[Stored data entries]
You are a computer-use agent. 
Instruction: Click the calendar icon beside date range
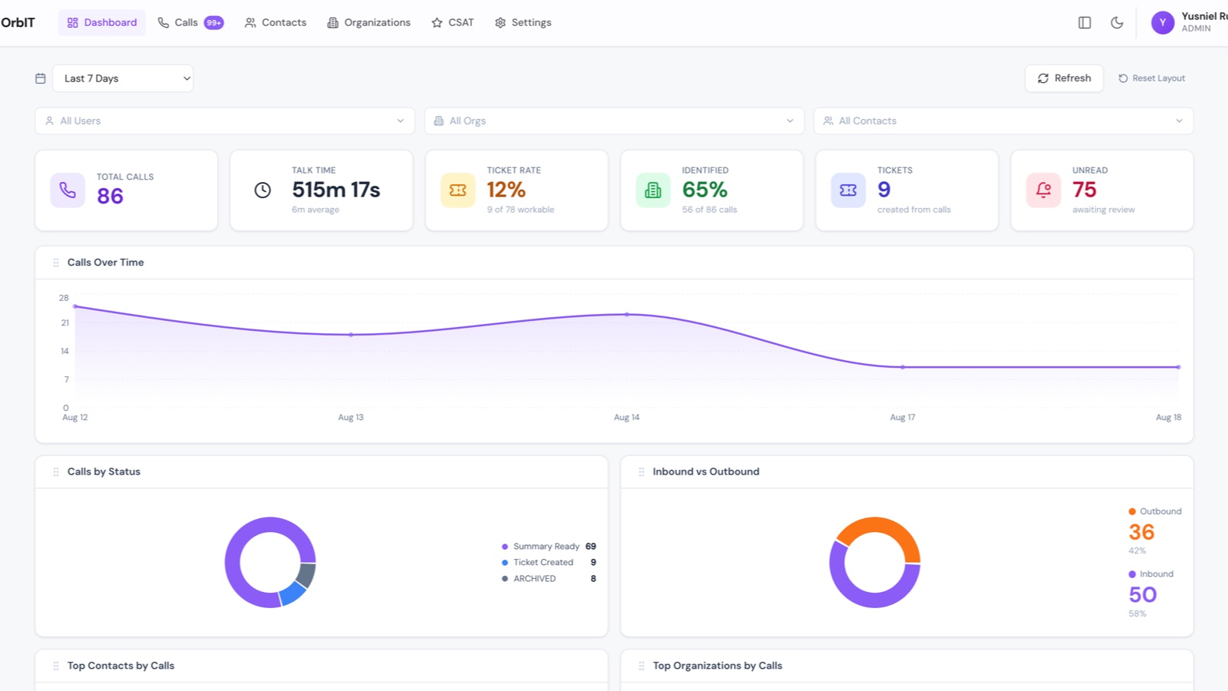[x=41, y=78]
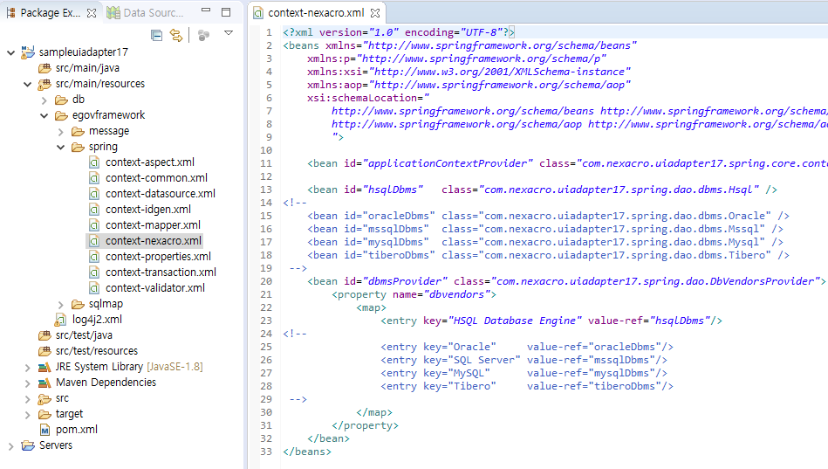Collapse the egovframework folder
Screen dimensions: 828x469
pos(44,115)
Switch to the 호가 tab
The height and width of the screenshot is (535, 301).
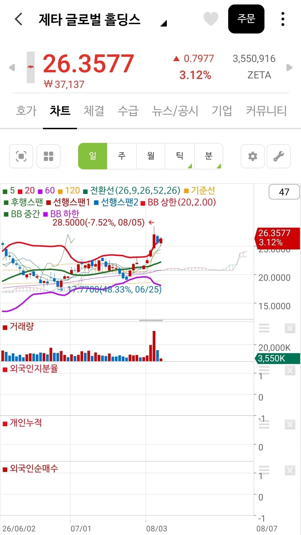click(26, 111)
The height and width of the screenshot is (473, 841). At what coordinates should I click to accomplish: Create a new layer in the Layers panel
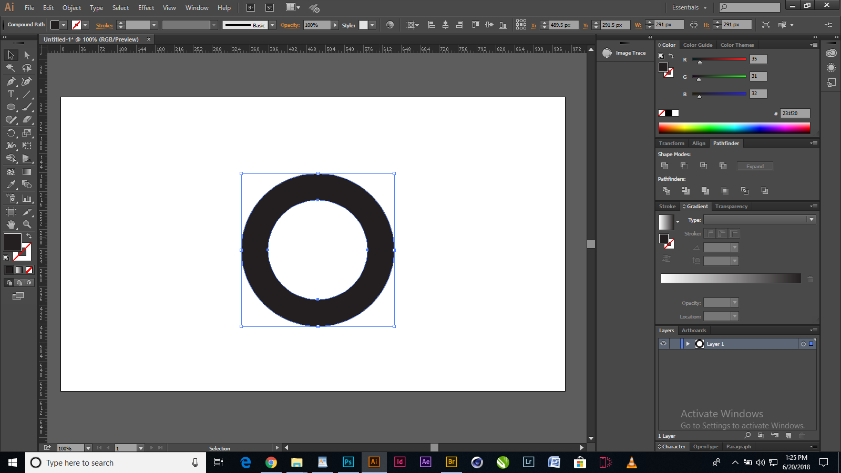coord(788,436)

▶ [Exercise goal]:
When the line containing "The height and width of the screenshot is (535, 301)." is reached, write out that line and each one after it exactly, ending with the last line of the records; pictures are not copied.

▶ [Result of the task]:
The height and width of the screenshot is (535, 301).
click(26, 111)
The height and width of the screenshot is (473, 841). At what coordinates should I click to accomplish: Create a new layer in the Layers panel
coord(788,436)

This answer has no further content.